Sprouts Farmers Market (SFM): Thriving in Inflationary Markets


Sprouts Farmers Market has earned a 7.1% broker rating upgrade and a Zacks Rank #2, backed by 24.3% YoY earnings growth in 2025. The everyday healthy grocery retailer benefits from a secular shift toward affordable wellness, a trend that's accelerated during inflationary periods.

Why It's a Pick:
- Inflation Hedge: Its focus on fresh produce and private-label goods allows it to maintain margins despite rising costs.
- Operational Excellence: Same-store sales growth of 4.5–6.5% and net sales targets of 10.5–12.5% highlight execution strength.
- Valuation: A PEG ratio of 1.8 signals growth at a reasonable price, supported by a VGM Score of A.

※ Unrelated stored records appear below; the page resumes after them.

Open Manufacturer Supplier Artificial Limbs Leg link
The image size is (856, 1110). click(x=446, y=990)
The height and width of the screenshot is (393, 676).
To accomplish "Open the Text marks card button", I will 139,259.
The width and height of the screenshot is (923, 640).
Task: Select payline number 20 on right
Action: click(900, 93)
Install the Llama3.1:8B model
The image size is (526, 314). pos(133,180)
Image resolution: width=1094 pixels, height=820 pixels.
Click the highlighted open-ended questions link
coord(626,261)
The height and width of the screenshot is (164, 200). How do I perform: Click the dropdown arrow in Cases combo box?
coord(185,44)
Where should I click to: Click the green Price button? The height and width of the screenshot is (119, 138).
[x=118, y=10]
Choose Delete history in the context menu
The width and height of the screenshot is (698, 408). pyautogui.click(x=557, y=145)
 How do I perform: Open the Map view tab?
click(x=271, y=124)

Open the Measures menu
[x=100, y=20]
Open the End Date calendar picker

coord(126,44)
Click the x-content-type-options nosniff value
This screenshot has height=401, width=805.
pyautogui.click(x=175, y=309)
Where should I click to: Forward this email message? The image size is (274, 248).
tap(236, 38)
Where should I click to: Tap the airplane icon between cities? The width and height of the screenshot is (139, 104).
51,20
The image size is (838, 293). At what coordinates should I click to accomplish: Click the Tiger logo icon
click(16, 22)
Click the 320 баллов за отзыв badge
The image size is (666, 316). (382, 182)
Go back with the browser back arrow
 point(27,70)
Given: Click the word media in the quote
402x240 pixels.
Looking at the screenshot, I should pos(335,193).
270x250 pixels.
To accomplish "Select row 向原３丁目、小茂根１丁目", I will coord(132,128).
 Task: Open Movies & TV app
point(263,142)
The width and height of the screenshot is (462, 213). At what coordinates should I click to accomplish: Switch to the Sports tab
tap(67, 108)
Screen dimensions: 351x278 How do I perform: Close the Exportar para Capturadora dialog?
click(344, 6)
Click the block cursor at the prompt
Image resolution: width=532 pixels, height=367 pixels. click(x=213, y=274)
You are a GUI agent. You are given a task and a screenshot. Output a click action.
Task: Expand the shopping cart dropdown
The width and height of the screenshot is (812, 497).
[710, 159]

Ralph Lauren (RL): Premium Brand Resilience


Ralph Lauren's 5.6% broker upgrade and Zacks Rank #2 reflect confidence in its 13.5% YoY earnings growth for fiscal 2026. The premium lifestyle brand's pricing power and global appeal make it a standout in a slowing apparel market.

Why It's a Pick:
- Defensive Pricing: Luxury goods often retain demand even in economic downturns.
- Strategic Focus: Expansion into e-commerce and international markets (e.g., Asia-Pacific) drives long-term growth.
- Valuation: A P/E of 18.9 and VGM Score B balance growth with affordability.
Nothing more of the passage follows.